*** DATASET EXCERPTS Section Begins ***

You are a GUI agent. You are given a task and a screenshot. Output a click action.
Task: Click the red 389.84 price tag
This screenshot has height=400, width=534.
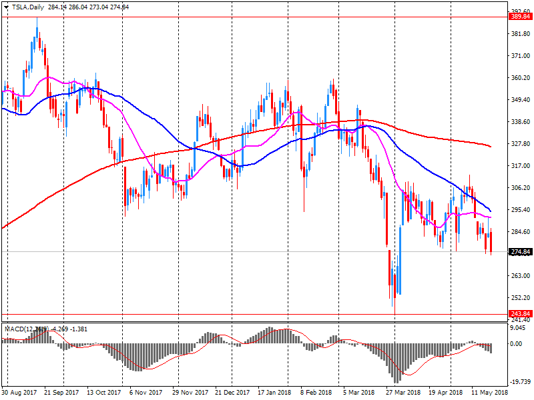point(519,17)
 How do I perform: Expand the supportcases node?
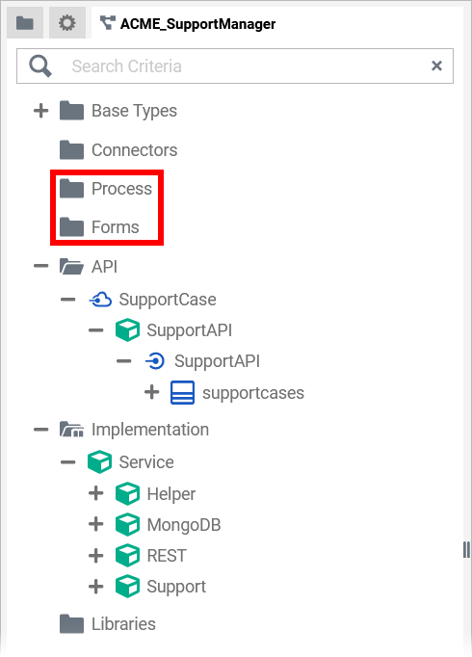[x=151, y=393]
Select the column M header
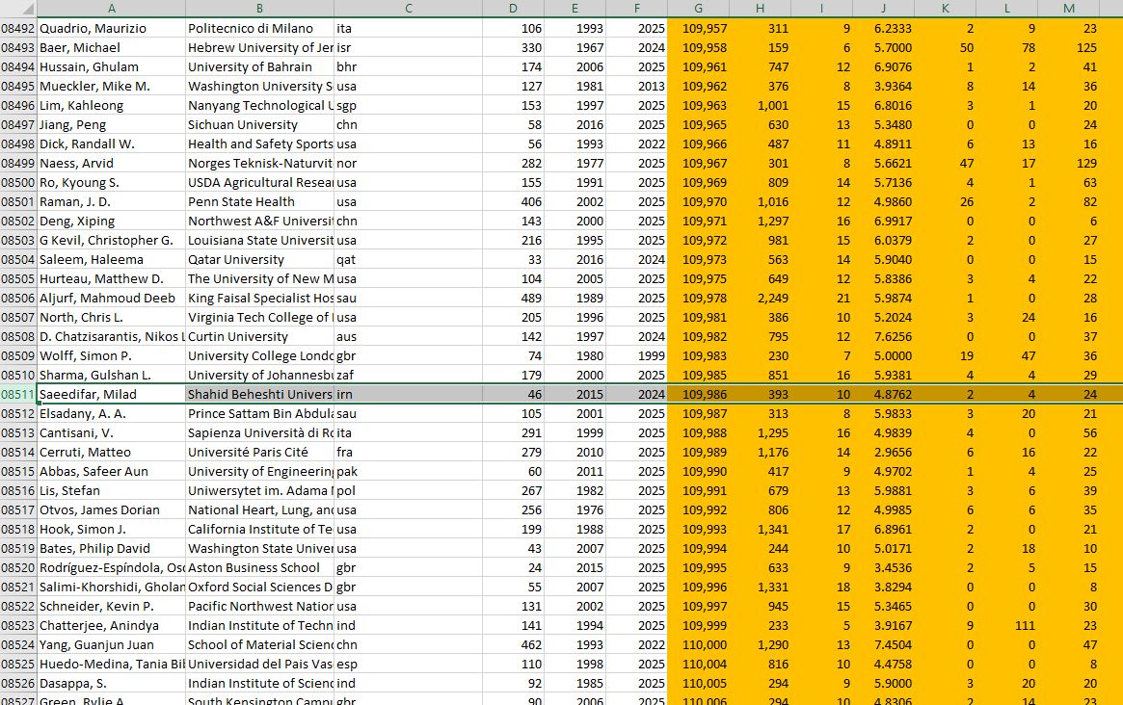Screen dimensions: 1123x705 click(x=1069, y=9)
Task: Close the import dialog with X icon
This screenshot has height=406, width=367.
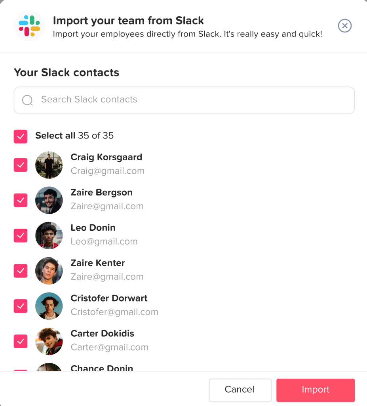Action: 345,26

*** DATASET EXCERPTS Section Ends ***

REQUIREMENT: Each word of the data should be repeated exactly, and the pictures left out.

RESULT OF THIS TASK:
You are a GUI agent. You are given a task and a screenshot. Output a click action.
Task: Click the red 389.84 price tag
This screenshot has height=400, width=534.
point(519,17)
 How do I perform: Expand the supportcases node?
[x=151, y=393]
Select the column M header
Screen dimensions: 1123x705 click(x=1069, y=9)
Task: Close the import dialog with X icon
This screenshot has height=406, width=367.
Action: 345,26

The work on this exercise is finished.